• Problem statement:
Out of the data below, copy every line with the string "computer".

• Exercise inputs:
▶
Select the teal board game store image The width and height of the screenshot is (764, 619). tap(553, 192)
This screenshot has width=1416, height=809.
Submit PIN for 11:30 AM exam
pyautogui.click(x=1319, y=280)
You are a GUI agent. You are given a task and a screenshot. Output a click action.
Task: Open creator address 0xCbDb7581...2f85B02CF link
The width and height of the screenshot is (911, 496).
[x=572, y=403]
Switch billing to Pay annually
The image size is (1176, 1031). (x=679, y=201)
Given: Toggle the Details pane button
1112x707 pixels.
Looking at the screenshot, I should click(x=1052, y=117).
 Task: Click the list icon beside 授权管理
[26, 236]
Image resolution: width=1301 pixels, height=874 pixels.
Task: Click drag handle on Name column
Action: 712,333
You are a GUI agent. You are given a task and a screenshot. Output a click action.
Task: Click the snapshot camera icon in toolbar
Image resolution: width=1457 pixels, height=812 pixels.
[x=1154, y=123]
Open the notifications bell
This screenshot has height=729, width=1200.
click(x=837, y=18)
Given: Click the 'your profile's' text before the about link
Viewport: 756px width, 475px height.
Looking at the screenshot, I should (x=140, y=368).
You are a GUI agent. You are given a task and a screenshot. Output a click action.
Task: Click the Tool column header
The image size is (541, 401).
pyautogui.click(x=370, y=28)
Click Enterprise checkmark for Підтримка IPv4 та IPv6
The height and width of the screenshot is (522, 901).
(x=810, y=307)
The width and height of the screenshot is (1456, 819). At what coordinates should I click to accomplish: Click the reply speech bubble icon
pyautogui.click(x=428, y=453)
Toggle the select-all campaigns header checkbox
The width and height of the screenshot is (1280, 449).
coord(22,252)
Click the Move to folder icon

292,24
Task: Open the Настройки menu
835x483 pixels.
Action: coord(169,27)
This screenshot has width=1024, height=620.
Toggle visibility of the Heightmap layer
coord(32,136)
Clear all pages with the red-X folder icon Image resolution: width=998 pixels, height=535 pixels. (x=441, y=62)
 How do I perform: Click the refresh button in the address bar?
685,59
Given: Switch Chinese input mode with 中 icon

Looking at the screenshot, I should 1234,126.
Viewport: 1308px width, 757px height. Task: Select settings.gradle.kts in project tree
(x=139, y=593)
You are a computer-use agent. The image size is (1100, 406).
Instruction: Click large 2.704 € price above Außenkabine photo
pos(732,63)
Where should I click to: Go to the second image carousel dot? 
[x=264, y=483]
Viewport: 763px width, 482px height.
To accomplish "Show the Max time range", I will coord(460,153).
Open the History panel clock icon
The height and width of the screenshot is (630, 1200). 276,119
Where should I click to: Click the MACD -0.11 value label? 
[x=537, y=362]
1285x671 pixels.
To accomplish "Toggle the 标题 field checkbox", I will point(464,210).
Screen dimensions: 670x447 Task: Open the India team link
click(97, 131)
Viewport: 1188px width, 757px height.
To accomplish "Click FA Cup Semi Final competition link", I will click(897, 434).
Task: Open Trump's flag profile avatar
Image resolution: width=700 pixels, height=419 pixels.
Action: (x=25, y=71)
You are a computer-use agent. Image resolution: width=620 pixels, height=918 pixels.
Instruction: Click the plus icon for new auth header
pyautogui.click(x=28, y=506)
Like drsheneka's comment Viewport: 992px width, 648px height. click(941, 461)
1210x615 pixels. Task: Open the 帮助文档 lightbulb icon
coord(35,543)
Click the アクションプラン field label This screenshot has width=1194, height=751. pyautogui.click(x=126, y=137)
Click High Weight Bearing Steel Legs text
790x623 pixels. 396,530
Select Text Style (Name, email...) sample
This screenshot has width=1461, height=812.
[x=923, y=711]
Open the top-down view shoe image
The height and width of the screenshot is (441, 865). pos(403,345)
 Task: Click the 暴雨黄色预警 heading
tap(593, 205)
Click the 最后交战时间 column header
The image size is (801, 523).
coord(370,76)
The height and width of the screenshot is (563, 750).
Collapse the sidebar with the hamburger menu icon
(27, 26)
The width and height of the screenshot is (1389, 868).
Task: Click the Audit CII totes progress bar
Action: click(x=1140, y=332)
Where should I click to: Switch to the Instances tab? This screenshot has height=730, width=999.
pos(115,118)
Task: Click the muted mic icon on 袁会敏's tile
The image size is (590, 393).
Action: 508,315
◀
• Task result:
You are a computer-use agent. The image size is (1100, 406).
You are a computer-use agent. Image resolution: width=620 pixels, height=918 pixels.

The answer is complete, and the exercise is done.